> What to do
In the entries below, find every line with "computer" and copy it.

(Entries taken from a collection)
- - - -
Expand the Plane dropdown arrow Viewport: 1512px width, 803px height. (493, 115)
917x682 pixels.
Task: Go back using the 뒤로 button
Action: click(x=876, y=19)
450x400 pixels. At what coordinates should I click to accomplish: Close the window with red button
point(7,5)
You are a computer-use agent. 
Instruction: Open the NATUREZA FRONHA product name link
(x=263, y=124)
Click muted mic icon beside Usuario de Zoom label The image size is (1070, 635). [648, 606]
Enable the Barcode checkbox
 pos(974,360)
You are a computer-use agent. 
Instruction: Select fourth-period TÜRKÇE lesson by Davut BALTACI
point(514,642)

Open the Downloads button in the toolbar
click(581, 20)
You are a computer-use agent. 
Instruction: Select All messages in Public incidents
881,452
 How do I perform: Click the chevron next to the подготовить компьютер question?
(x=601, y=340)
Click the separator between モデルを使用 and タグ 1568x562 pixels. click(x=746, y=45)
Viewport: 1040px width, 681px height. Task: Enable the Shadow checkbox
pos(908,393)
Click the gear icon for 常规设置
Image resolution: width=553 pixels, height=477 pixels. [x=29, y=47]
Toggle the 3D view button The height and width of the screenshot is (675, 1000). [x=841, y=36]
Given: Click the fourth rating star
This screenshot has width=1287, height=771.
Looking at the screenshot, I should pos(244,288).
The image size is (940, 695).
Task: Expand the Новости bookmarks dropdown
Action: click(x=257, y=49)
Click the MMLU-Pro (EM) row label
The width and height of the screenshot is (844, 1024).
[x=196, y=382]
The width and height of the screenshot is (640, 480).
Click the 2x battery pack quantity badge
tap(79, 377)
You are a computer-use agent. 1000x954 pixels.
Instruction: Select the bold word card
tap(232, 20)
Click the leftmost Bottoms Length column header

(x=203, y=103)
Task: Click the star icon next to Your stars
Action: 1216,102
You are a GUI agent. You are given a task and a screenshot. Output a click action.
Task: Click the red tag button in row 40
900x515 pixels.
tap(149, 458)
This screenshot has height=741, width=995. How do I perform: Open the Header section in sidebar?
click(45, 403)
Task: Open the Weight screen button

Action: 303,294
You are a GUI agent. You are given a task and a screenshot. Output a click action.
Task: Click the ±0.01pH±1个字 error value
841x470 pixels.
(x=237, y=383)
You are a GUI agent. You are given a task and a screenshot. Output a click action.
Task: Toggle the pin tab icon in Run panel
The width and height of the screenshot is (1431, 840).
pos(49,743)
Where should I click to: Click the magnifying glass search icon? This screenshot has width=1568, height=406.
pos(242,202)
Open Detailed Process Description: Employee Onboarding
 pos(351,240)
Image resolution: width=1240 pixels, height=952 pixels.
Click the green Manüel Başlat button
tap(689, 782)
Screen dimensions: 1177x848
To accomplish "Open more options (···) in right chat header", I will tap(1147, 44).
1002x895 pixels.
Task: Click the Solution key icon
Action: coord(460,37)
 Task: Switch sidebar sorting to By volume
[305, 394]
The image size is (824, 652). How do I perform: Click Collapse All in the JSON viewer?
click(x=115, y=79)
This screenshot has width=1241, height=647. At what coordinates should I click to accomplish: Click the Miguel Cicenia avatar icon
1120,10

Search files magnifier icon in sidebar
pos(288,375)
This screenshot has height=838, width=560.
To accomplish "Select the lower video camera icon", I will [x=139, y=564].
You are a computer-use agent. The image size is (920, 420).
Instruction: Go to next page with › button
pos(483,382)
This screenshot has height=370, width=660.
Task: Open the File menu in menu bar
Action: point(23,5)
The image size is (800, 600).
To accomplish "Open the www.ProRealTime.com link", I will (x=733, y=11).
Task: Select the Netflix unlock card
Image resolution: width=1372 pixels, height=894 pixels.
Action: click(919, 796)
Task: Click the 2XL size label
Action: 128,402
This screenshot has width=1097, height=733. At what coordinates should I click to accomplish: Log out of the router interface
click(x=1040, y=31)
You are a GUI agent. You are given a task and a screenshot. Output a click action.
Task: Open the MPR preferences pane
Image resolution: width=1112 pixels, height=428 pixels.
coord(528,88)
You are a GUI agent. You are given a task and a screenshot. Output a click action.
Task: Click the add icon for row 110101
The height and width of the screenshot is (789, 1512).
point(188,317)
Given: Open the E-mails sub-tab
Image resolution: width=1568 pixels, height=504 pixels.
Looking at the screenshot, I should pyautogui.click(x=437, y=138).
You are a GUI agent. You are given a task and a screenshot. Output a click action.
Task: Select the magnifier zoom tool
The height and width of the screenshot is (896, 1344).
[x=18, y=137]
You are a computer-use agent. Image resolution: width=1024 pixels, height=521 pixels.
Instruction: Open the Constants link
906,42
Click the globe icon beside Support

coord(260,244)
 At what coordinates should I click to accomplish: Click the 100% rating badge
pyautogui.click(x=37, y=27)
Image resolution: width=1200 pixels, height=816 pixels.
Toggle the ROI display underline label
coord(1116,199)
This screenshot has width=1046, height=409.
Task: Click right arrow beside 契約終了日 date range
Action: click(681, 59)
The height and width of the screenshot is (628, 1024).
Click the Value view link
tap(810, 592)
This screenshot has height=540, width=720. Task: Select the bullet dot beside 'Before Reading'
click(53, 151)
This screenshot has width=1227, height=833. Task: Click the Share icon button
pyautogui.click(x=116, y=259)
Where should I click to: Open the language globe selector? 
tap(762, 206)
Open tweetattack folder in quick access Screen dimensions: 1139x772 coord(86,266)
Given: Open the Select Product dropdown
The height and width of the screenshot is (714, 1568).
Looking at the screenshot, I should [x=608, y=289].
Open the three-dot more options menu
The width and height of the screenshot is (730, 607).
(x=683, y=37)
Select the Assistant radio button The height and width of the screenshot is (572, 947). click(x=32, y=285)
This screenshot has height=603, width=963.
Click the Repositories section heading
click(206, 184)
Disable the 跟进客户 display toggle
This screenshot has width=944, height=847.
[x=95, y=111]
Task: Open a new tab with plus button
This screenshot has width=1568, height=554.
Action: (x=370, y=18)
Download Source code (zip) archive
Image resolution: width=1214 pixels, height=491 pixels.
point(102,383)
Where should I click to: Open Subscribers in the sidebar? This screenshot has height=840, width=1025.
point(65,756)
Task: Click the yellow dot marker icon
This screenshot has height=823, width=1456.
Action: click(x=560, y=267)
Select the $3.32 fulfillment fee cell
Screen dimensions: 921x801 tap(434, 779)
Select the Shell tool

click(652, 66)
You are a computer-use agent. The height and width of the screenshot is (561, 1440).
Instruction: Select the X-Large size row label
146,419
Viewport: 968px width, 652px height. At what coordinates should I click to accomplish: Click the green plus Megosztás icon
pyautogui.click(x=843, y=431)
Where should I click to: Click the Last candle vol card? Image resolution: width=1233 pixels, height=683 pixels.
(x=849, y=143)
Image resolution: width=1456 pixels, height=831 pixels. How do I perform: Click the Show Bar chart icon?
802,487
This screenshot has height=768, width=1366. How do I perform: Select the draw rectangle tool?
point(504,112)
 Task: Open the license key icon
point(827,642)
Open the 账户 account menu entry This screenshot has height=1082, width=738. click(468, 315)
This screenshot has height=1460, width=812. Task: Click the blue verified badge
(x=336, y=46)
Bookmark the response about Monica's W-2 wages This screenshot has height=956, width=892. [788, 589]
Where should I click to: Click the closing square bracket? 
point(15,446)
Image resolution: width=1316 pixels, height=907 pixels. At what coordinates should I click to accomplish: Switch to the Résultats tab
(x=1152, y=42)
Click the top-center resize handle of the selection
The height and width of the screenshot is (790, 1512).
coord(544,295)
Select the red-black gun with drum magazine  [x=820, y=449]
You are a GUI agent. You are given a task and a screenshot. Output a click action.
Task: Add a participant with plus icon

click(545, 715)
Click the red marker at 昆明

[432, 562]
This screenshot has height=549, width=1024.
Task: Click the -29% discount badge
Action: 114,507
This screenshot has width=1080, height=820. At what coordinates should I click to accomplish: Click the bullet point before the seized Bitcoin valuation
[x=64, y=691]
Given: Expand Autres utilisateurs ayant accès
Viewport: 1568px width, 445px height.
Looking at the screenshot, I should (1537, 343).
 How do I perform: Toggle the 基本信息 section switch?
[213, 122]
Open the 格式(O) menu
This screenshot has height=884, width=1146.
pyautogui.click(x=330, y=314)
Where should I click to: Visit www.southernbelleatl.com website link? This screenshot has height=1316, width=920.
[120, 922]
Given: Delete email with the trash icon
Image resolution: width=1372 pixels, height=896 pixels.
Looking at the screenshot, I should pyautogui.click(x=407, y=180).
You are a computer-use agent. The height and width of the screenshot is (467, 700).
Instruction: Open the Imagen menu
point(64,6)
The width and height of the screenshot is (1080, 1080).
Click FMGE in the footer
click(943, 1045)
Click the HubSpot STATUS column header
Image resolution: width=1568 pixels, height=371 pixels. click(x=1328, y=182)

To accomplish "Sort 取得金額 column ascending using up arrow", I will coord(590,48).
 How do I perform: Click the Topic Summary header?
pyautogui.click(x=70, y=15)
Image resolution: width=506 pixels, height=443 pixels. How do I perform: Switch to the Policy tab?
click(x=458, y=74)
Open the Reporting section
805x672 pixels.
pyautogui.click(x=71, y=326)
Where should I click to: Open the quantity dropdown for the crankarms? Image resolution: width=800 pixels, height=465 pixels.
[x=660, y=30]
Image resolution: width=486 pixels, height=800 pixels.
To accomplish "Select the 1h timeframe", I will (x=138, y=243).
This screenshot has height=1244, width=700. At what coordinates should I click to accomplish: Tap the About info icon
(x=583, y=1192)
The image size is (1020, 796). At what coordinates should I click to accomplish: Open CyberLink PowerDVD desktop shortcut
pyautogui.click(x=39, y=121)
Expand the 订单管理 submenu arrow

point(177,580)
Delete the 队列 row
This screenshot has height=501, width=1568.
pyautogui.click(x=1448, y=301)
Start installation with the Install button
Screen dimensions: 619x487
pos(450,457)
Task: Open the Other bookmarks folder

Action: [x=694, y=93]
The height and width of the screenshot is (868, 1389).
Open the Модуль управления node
- - - -
> Exercise result
You are a computer-use agent. 
You are a computer-use agent. 
You are a computer-use agent. 
You are a computer-use agent. 1000x954 pixels.
You are a computer-use agent. The image size is (920, 420).
You are a computer-use agent. Image resolution: width=1024 pixels, height=521 pixels.
You are a computer-use agent. The height and width of the screenshot is (561, 1440).
You are a computer-use agent. The height and width of the screenshot is (467, 700).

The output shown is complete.